Wonders and luxuries are still global happiness. To say happiness is local is either a misstatement or a testament to how significant building Colosseums in small cities was.
First, as others already have said, luxuries and wonders are not guaranteed. The bigger the map is, the more unlikely it is to get access to luxuries. The higher the difficulty level is, the more unlikely it is to get the wonders.
The point is that the original idea was to have any action (in terms of happiness-influencing) have consequences empire-wide.
To counter this, originally you were allowed to take measures anywhere in your empire.
This concept now has been broken.
Still, there can be actions/incidents causing empire-wide effects, but you are no longer enabled to counter them.
Getting cities from peace treaties now can send your empire into turmoil.
If you puppet them, you don't have the chance to create happiness buildings where needed.
If you occupy them, the turmoil becomes even worth.
In your core cities (which are likely the more productive cities you have) you can't do anything to counter these effects.
If you leave the cities with your enemy, the whole war was invain, as he keeps all the means to recover and fight you again.
The logical conclusion is to take the cities and raze them.
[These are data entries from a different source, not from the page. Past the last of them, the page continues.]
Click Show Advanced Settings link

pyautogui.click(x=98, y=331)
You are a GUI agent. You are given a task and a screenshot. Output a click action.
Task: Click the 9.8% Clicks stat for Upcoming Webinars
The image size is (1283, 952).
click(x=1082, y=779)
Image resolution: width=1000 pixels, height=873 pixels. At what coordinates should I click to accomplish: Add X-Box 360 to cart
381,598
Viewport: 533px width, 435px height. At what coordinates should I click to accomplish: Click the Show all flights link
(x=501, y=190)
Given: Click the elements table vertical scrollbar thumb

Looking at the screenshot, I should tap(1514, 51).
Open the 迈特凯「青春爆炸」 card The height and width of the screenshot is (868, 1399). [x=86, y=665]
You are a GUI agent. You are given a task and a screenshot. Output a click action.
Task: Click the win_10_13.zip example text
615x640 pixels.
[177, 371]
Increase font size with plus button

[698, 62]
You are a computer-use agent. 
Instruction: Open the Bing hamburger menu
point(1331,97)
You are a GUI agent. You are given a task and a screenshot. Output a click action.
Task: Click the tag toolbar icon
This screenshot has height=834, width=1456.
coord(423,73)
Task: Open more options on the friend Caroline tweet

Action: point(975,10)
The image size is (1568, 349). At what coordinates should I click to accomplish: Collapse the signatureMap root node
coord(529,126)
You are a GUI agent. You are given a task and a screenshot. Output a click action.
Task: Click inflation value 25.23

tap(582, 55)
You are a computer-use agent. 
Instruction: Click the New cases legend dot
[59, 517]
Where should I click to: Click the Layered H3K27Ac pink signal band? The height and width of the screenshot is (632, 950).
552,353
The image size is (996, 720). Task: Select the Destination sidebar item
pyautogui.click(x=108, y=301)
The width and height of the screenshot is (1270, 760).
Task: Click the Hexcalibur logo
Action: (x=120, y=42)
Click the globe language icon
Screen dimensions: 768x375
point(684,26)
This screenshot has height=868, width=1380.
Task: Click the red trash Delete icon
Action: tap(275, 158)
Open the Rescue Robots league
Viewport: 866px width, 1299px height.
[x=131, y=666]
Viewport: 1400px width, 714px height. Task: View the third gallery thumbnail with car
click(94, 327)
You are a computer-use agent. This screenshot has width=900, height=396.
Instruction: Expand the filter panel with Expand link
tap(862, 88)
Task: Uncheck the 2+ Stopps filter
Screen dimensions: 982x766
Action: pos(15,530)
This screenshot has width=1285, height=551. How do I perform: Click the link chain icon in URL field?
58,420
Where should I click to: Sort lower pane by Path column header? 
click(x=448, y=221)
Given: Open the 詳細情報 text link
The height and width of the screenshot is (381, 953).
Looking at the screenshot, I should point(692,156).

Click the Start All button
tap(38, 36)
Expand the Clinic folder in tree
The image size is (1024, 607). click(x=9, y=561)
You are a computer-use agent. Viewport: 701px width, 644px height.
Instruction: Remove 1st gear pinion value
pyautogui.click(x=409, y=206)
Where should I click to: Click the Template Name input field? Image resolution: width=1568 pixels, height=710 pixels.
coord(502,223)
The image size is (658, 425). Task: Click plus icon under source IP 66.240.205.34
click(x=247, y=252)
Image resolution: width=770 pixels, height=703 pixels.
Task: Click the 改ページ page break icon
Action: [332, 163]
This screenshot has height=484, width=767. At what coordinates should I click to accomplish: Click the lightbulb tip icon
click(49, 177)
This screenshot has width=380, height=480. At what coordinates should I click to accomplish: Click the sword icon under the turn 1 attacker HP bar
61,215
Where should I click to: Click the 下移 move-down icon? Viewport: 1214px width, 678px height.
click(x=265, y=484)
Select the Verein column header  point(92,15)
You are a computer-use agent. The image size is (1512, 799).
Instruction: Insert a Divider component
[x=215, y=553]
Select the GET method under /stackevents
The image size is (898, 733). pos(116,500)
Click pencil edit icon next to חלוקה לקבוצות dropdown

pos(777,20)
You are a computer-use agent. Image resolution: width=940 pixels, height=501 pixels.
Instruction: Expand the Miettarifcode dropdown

That is what I call a game of genocide. And even the razing will severely harm you.
So, what will happen now in games on bigger maps and higher difficulty levels?
Most likely, it will be a combination of just defending your borders to put attrition on your enemy and (depending on how the razing-caused unhappiness will turn out) taking cities and razing them.
To me it looks very much like they tried to "kill" a certain symptom in an isolated manner without having a look at the whole system.